I’m in a coffee shop east of Salt Lake City. I stayed the night with Matt and Lori (pictures soon, although I did upload a shot of Zoe and the last two days’ journey plus Halloween with Ben as a spot-on Dr. Strangelove), and am headed to Laramie, Wyoming, today.
A random observation I’ve been meaning to put down but keep forgetting. Los Angeles streets are a mess of Spanish mispronunciations:
La Cienega is “LASEE-a-na-ga” but should be “la-cie-a-NE-ga”
Sepulveda is “se-PUL-ve-da” not “se-pul-VE-da”
BUT…one important exception is Rodeo Drive. The denizens of that region wouldn’t dare pronounce it as “RO-de-o.”

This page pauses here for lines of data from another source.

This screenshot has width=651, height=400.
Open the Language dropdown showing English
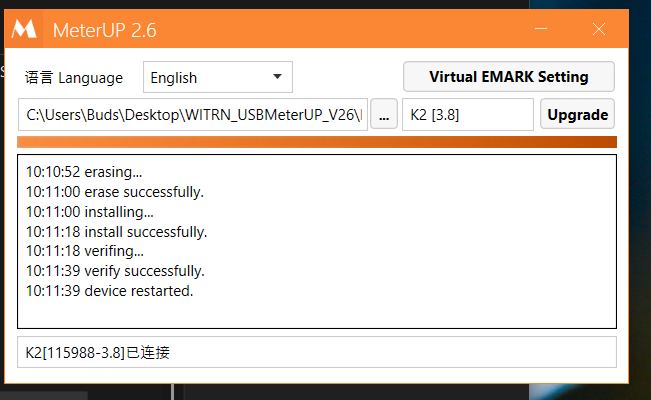217,77
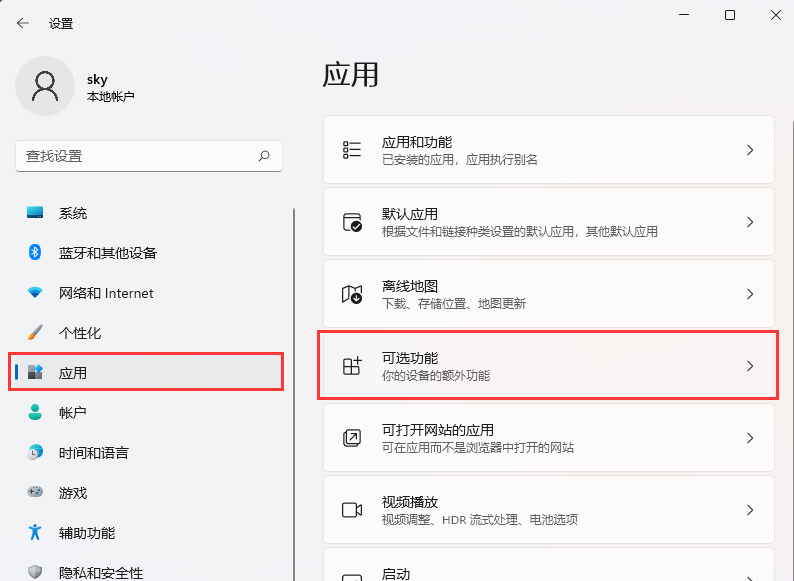The width and height of the screenshot is (794, 581).
Task: Click the search magnifier icon
Action: (264, 156)
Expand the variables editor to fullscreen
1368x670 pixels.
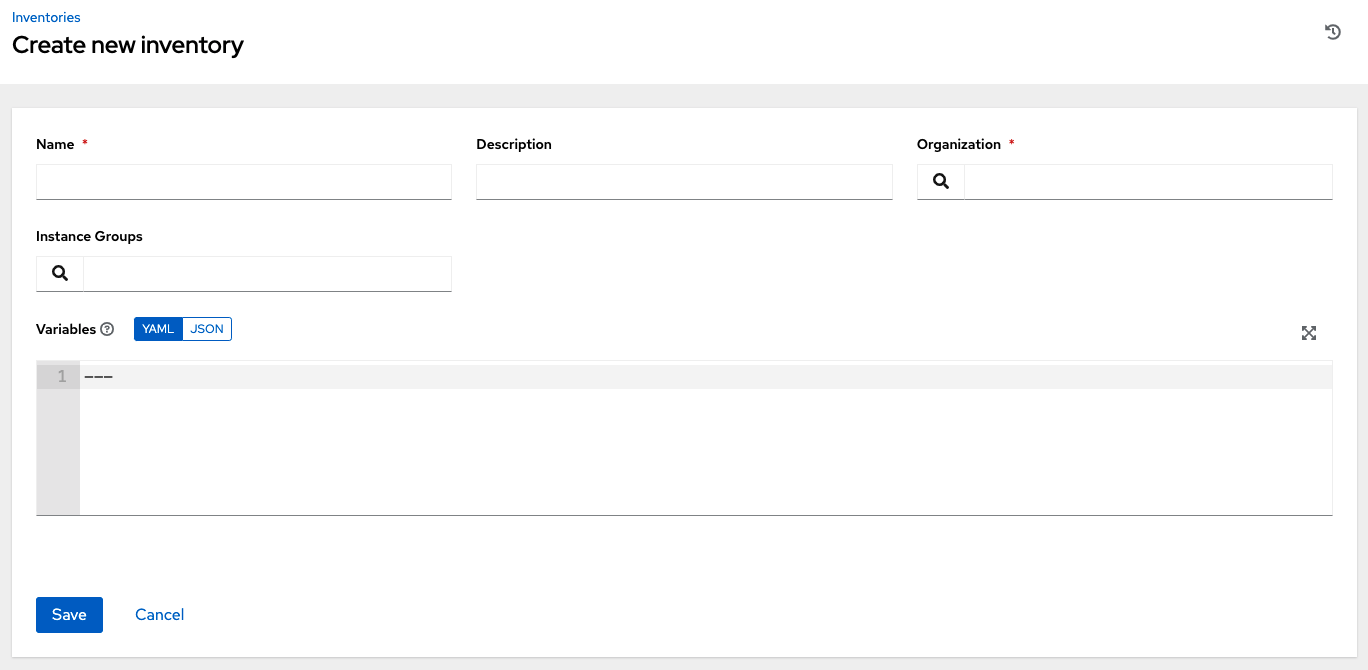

I also neglected to mention an important warning about the Seattle Space Needle. In the path between the door and the ticket-takers, there’s a feisty man with a camera and a cheesy backdrop who will physically prevent you from moving forward by asking how many are in your group and cordoning off everyone behind you as he takes your picture. You pay later if you want to. This sort of sneak-attack capitalism irks me to no end, so I tried to scoot by with the group ahead of me and the man yelled at me, “SIR THERE IS A LINE!” Now, I know this guy’s job has to be rough, but he has to know how sh*tty he’s being to people. He really should just let them go. You can decline his advances, but you need to beware of him beforehand. So that’s why I want to make sure all three of you reading this know about him. Just in case you’re ever in Seattle. And I have to vent.
I had a great time on Thursday driving through Roslyn, Washington, where Northern Exposure was filmed. As a fan of the show, I had a great time eating lunch at The Brick and shopping for gifts in Dr. Fleischman’s office.
Driving through eastern Oregon was quite dull, although occasionally the grass achieved a bright gold color that was really pretty. And Salt Lake City is a beautiful town, very well-planned. I climbed Ensign Peak up behind the capitol and you can see everything from up there.
1.) Turns out The Brick saloon is the oldest saloon in Washington state, built in 1889, with one of only two continuous-flow spittoons in the state. A rush of water runs under your feet at the bar for tobacco chewers to deposit their juice. Nifty yet gross.